Palaces, villas and churches. These were the highlights of my first visit to Italy. I took a lot of photos and looked forward to sharing them with friends and family. Back home, though, I found that I didn't recall much about the places that impressed me. Although I had the benefit of a half-day guide in Rome, Florence and Venice, I sometimes had difficulty hearing what was said on crowded streets and busy interiors. The guides were capable but had only enough time to mention a few major features. As a rule, they skimped on actually describing buildings that intrigued me. And so they were not especially helpful in providing the insights I wanted. Upon my return, I found myself wondering: Where did the architects actually find their ideas? What did they want to accomplish? And what do their choices tell us about their time? My sojourn in Italy would have been more satisfying if I had come away with a fuller account of what I had seen. What I most needed was context. This book supplies that context.
Contemplation of antiquity and the exchange of views among architects released a surge of intellectual energy not seen for a millennium, a development that would never have happened so quickly were it not for Johannes Gutenberg's invention of printing with movable type. This development, in turn, led to architects' heightened self-awareness of their collective enterprise. They read what their fellow architects wrote and thereby gained in sophistication. They were no longer merely masons. They became architects in the modern sense. They took pride in their achievements and shared a conviction that the visual culture they created was far superior to that of the previous thousand years.

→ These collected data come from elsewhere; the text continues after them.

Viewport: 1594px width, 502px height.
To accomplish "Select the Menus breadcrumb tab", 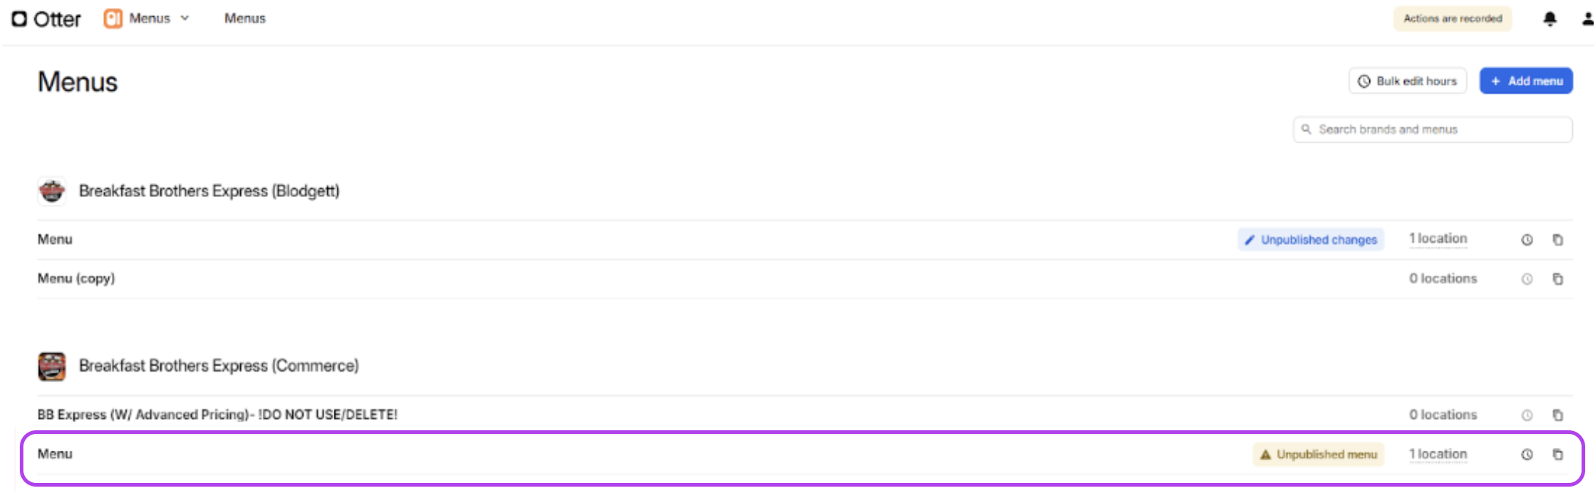I will (x=245, y=18).
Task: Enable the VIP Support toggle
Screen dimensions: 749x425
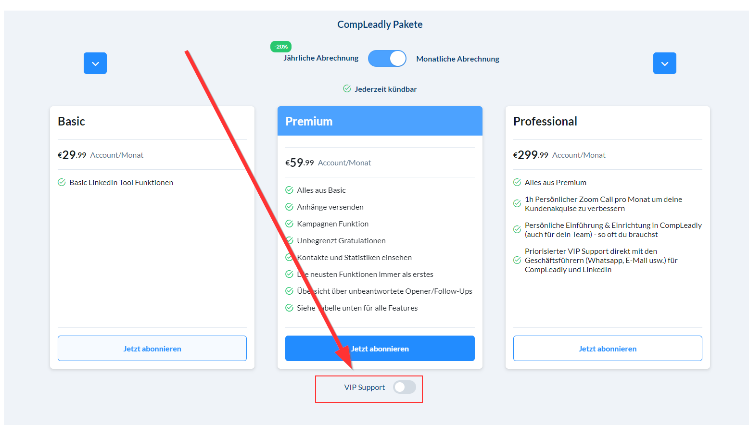Action: click(x=404, y=387)

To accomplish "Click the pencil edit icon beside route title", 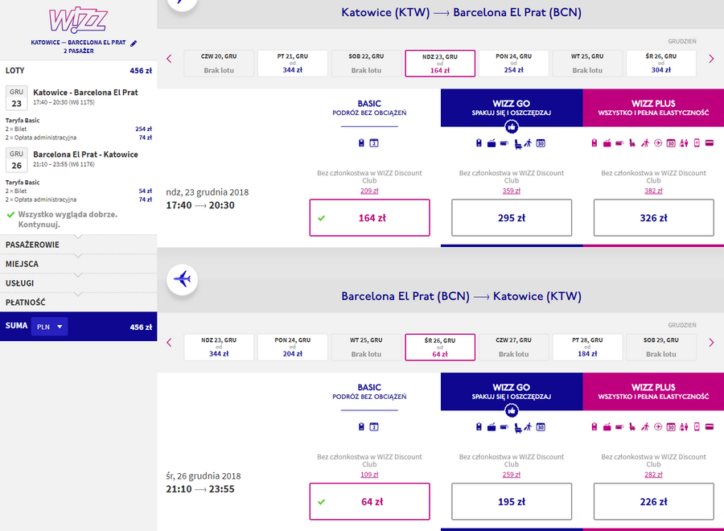I will [134, 43].
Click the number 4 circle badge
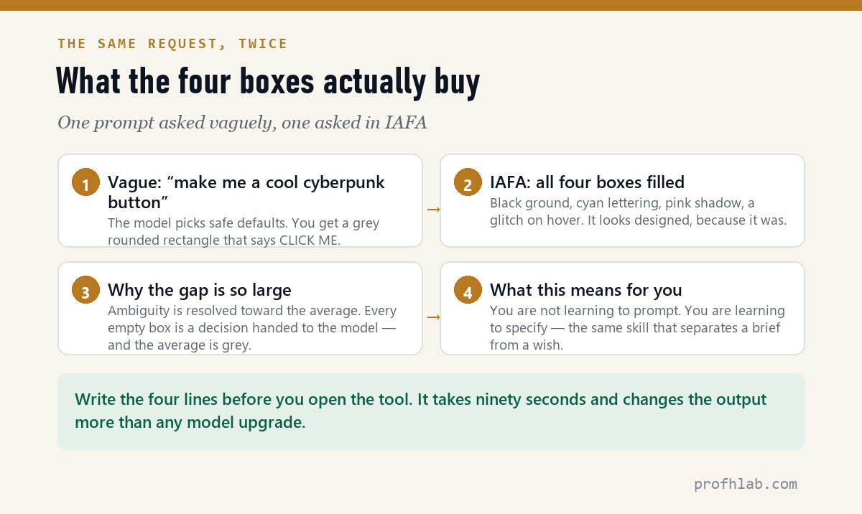The width and height of the screenshot is (862, 514). pos(468,290)
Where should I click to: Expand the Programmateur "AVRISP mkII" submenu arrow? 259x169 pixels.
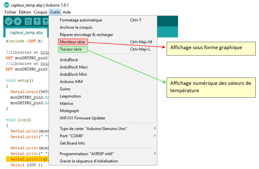point(155,154)
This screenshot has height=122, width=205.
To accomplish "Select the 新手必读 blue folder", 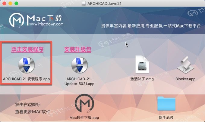I will [166, 104].
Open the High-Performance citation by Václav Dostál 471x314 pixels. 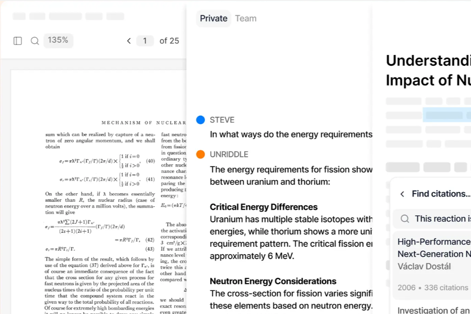pos(434,248)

Their embrace of classical civilisation had a visceral urgency. Rome, after all, was a culture with a storied past, peopled by larger-than-life figures. To learn what the ancients had created in word or stone could supply a shortcut to wisdom. And emulating the Romans would provide new models of aesthetic excellence. This endeavour became known as the Renaissance, or rebirth. The Reformation, however, changed everything. Martin Luther brought to issue a quandary: How exactly was Christianity to be reconciled with the pagan past, if at all? Could one source of inspiration be sustained without compromising the other? Religious reform questioned the aesthetic achievements of the previous hundred years. The story of Renaissance architecture represents the effort to find an accommodation.
Industry Reviews
'Frederick Kiefer's Italy's Renaissance in Buildings and Gardens: A Personal Journey is a marvelous book-and unique. He gets to the mind and heart of the Italian Renaissance (1400-1600) through a study, scholarly and also very readable, of the buildings and gardens of the age. Using its architecture as his "text," he speaks of the plans of the architect, the building's aesthetics, its history, and its "role" in the political, historical, or in everyday life of the community. His style is that of an intellectual tour guide, accompanying us about Italy, looking at churches, palaces, villas, hospitals, libraries, and gardens. With his impeccable scholarship, he is no less a writer who speaks personally, directly to the reader, as he defines the age through what it built. This is a very unique study.' -Sidney Homan, University of Florida, USA.